1、项目介绍
由于上一个文档已经介绍了这个项目名。这里我就单独介绍一下这个文档主类。该文档主要是数据的主入口。同时也是可以熟悉整个代码的处理流程。 1、用户的操作日志数据(埋点数据),发送至kafka 。 2、运营人员在大数据平台配置好规则(如新用户,浏览了某一个页面…),存入mysql。 3、Flink代码定时(新增规则也能及时加载)加载mysql规则,根据规则处理日志。 4、将满足规则的数据存入ES(clickhouse)中。 5、Flink同时在根据mysql定义的规则处理数据(如新用户,浏览…),同时需要结合ES(clickhouse)查询。将满足要求的用户打上标签(特定规则有特定的标签)存入hbase中。
6、搭建API接口,开放给其他平台使用。 7、整个流程就是加载规则和处理规则,存入满足规则的用户,打上标签。
2、主类流程图
先不扯其他的,代码先上。
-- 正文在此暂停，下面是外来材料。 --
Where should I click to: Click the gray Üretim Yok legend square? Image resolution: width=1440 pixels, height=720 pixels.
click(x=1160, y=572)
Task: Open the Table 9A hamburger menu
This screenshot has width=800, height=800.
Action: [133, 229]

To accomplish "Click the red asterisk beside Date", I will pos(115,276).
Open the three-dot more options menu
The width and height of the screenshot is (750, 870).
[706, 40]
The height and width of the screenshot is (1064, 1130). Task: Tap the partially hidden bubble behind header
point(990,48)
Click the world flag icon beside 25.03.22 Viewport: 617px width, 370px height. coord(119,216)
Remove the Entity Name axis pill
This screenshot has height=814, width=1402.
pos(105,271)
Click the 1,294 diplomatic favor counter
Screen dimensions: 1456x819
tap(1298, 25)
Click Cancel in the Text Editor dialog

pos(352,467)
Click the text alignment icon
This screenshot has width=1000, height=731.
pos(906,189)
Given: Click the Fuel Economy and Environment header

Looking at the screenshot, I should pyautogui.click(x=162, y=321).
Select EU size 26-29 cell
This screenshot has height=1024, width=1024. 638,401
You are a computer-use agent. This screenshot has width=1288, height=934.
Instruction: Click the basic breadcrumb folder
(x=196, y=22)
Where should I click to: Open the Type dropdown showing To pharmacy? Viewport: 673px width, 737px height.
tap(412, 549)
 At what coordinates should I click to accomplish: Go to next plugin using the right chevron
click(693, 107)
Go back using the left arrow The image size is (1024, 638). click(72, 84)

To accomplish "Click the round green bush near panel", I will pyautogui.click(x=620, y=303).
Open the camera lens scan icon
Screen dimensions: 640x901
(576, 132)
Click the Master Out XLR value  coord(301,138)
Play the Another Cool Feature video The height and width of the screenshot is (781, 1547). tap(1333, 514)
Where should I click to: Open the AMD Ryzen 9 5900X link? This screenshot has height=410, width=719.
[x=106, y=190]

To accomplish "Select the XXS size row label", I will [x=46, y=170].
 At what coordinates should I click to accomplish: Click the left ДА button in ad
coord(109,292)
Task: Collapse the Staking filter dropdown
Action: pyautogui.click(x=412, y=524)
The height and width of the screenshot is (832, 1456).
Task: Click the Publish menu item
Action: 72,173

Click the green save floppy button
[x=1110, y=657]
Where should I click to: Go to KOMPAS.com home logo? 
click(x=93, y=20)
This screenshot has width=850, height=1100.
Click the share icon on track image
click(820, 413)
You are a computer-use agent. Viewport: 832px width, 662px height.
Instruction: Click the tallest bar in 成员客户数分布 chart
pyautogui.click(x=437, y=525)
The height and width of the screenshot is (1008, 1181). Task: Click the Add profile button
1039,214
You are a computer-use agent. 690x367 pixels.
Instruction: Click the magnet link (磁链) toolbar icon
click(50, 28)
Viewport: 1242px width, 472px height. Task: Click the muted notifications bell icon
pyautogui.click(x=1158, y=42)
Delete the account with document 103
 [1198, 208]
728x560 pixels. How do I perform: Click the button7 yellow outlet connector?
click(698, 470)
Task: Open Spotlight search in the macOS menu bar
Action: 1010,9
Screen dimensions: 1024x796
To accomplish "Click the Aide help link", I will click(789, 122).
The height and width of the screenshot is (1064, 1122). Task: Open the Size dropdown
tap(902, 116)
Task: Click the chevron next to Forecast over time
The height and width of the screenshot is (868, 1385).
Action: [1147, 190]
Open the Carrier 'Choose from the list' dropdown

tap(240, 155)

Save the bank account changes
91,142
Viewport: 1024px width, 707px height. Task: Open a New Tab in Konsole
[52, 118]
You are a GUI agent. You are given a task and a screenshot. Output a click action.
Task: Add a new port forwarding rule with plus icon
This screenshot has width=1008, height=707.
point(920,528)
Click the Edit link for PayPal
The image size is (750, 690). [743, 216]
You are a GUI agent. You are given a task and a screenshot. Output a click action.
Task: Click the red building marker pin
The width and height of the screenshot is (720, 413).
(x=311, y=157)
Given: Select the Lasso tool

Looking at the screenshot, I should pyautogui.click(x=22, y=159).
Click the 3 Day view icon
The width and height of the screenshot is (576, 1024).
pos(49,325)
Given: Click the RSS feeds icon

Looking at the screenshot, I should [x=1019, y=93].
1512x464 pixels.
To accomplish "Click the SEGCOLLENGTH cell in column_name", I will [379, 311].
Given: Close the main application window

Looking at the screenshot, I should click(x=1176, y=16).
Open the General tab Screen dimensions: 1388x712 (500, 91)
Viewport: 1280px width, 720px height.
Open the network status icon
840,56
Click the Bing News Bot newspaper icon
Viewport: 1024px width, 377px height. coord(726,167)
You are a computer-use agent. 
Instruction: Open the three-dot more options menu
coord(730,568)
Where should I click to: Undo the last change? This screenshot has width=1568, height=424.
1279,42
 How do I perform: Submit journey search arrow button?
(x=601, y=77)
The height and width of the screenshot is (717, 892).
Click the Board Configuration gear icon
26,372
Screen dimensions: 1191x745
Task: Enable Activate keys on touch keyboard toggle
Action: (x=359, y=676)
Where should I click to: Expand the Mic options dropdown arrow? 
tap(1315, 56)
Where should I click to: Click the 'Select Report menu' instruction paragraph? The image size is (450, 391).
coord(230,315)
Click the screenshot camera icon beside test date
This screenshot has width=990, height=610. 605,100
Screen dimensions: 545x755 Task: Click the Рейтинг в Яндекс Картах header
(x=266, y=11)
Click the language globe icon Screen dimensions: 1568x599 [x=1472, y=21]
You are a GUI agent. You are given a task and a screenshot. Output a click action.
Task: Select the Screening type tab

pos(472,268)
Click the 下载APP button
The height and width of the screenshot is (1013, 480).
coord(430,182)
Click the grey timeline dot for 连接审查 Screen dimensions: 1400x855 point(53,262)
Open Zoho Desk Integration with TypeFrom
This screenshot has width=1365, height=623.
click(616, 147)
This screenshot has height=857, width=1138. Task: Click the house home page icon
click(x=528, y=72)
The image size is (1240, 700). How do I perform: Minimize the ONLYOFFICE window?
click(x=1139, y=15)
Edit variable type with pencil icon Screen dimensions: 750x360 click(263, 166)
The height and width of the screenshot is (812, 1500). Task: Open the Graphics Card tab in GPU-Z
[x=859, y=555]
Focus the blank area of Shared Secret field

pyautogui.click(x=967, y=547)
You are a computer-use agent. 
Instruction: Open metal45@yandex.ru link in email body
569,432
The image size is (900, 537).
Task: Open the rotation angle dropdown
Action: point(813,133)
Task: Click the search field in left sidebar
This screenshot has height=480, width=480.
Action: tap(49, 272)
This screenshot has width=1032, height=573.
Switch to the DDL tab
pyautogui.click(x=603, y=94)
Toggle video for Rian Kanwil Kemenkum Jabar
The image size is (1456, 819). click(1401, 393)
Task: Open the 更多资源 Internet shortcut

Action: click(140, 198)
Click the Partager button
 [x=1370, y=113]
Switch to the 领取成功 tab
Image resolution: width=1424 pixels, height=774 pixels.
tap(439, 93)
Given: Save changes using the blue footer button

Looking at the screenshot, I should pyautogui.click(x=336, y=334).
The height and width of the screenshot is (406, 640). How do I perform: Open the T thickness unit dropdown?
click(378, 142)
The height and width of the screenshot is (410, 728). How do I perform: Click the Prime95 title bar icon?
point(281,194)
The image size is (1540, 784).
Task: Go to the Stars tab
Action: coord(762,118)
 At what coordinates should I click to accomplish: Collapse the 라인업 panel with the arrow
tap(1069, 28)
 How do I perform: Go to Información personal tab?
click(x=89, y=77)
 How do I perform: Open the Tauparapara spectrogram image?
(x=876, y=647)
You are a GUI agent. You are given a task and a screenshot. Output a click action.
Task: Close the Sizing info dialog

后面在详细介绍。
3、主类代码
代码
package com.task
import java.text.SimpleDateFormat
import java.util.Locale
import java.util.concurrent.TimeUnit
import com.bean.{BuriedPointDetailBean, UserLastTimeBean}
import com.conf.Constants.{ENV, PARALLELISM, baseConf}
import com.conf.{BaseConf, Constants, LocalConf, OnlineConf, TestConf}
import com.func.{BroadcastProcessFunc, BroadcastProcessRuleFunc, ElasticsearchSinkFunc, HbaseSinkFunc, MysqlSourceFunc, ProcessETLWindowFunc}
import com.utils.StringUtils
import org.apache.flink.api.common.restartstrategy.RestartStrategies
import org.apache.flink.api.common.serialization.SimpleStringSchema
import org.apache.flink.api.common.state.MapStateDescriptor
import org.apache.flink.api.java.utils.ParameterTool
import org.apache.flink.runtime.state.filesystem.FsStateBackend
import org.apache.flink.streaming.api.datastream.BroadcastStream
import org.apache.flink.streaming.api.{CheckpointingMode, TimeCharacteristic}
import org.apache.flink.streaming.api.environment.CheckpointConfig
import org.apache.flink.streaming.api.functions.timestamps.BoundedOutOfOrdernessTimestampExtractor
import org.apache.flink.streaming.api.scala.function.ProcessWindowFunction
import org.apache.flink.streaming.api.scala.{DataStream, StreamExecutionEnvironment, WindowedStream, createTypeInformation}
import org.apache.flink.streaming.api.windowing.assigners.TumblingEventTimeWindows
import org.apache.flink.streaming.api.windowing.time.Time
import org.apache.flink.streaming.api.windowing.windows.TimeWindow
import org.apache.flink.streaming.connectors.elasticsearch6.{ElasticsearchSink, RestClientFactory}
import org.apache.flink.streaming.connectors.kafka.FlinkKafkaConsumer011
import org.apache.flink.util.Collector
import org.apache.http.HttpHost
import org.apache.http.auth.{AuthScope, UsernamePasswordCredentials}
import org.apache.http.impl.client.BasicCredentialsProvider
import org.apache.http.impl.nio.client.HttpAsyncClientBuilder
import org.elasticsearch.client.RestClientBuilder
import scala.collection.immutable._
object RealTimeLabel {
System.setProperty("HADOOP_USER_NAME", "root")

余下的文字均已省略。